I haven't had time to create an image of the my route but this should give anyone a good idea of how I intend to complete the route.

There is no set route for walking LEJOG though a national route is gradually being created. As such there are many variations of how people get from the start to the finish, though most people seem to follow a similar route, though Cornwall and Devon to Bath or Bristol. Following this a lot of walkers take The Severn Way or the Cotswold Way and gradually find their way up through the Midlands to the Staffordshire Way, moving on to the start of the Pennine Way via the Limestone Way. Others go over the Severn Bridge and heading up parts of Offa's Dyke Path, while others head North through the Lake District, it all depends on what you want to see or what you have done before.

After the Pennine Way most people make their way through to Edinburgh using part of the St Cuthberts Way and then take the Forth & Clyde/Union Canal Towpath, after which they walk the West Highland Way to Fort William. After this there is the Great Glen Way to Inverness and then some of the The John O'Groats Trail to the end.

My intended route

My own route follows a lot of the above, though after reading a lot of blogs it seems that getting through Cornwall is a bit of a pain with footpaths not being maintained or access to them being cut off, and it involves a lot of road walking. Some people take parts of the South West Coast Path generally going North East, though this seems to involve a lot of hilly terrain and for every mile East you have to go one mile North so it is longer and hence slower. I cheated on this bit and followed routes that other people have taken, going to Truro, Bodmin and then to Launceston, after which I am hoping there are better maintained public footpaths. I will follow paths such as the Two Castles Trail, part of the Samaritians Way to Bristol where I will pick up the Severn way, following it to the Staffordshire and Worcester Canal. After which the Staffordshire Way and the Limestone Way lead though Derbyshire to the start of the Pennine Way.

The Pennine Way takes me to Scotland and there is a few days walking to Edinburgh where I really diverge from the more traditional route and head off North West through the hills towards Fort William taking parts of the Stevenson Way which traces the route of the protagonists of Kidnapped, the book by Robert Louis Stevenson. This is quite a remote route and it does not seem that many people have actually walked it.
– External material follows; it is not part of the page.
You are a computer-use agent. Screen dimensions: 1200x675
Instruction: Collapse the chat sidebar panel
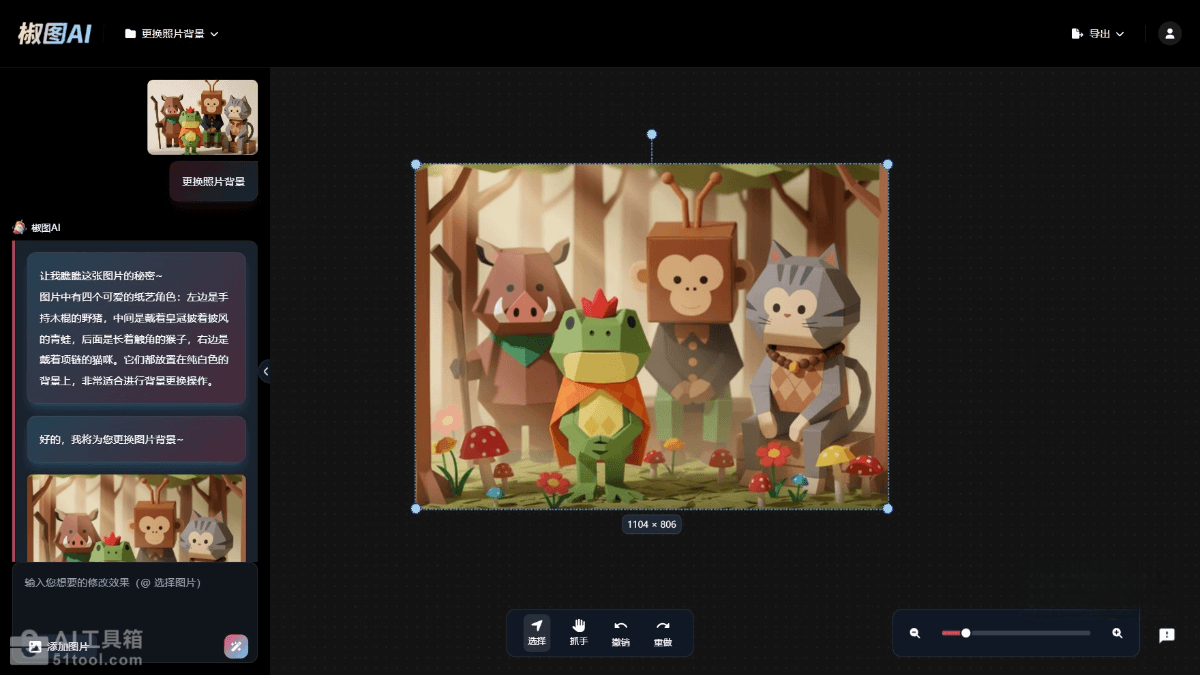point(265,371)
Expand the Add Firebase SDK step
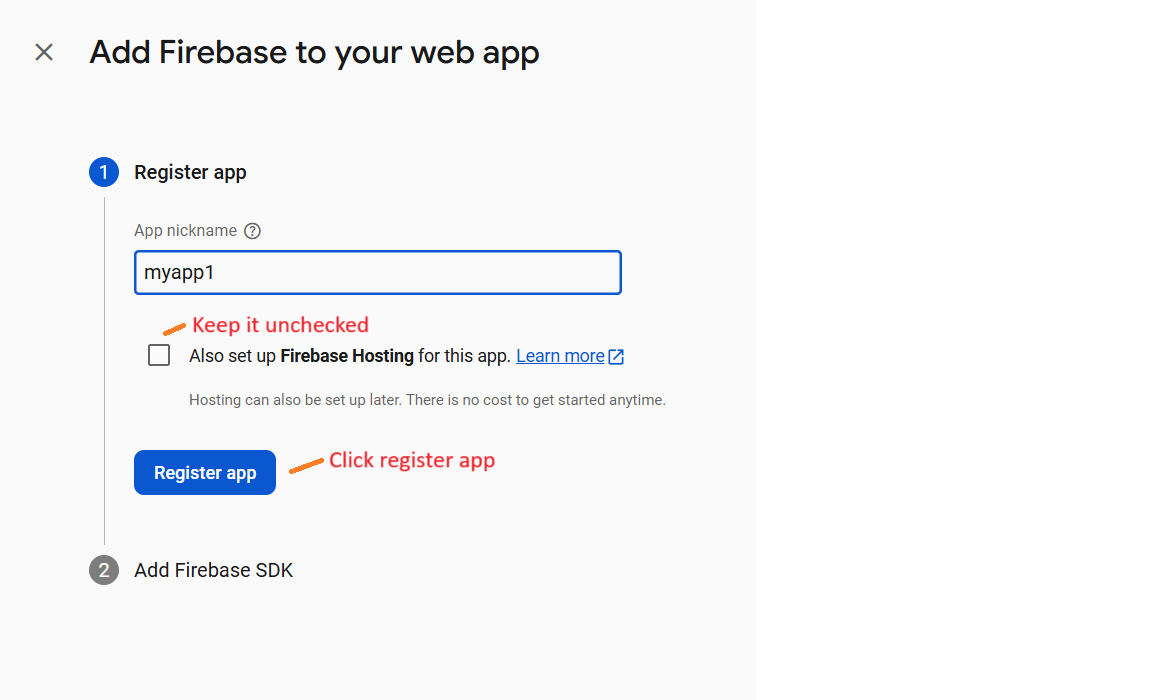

I may leave it to get on to the West Highland Way at some point as it not the most direct route, and I'll be cutting out some parts that have easier or shorter alternatives. My main worry about this route are that there maybe a lack of shops to restock food, which might mean leaving it to get on to the West Highland Way or trying to grab meals at any hotels that are in the area. From Fort William I intend to take the Cape Wrath Trail to Durness and then the North Highland Way to the end of the walk at Dunnets Point.

The above route is heavily dependent on the pace that I walk, if I find myself at Fort William and I have taken too long to get there then I can switch, leaving out the Cape Wrath Trail and the walk across the North of Scotland. Or possibly I could switch to taking the canal from Edinburgh and then the West Highland Way if I am pushed for time.

Mapping and finding my way

I have plotted my route as a series of GPX files using the OS Maps app, either modifying existing GPXs that I downloaded from other sources or putting them in by hand. I am not going to rely totally on digital mapping and intend to buy some maps as I proceed through the walk. I've discovered that I like using a paper map rather than constantly looking at my phone or tablet to discover where I am, though there will be occasions where I rely on digital mapping. In the common situation where I cannot locate myself on the map, the GPS on the phone or mobile makes an excellent back-up.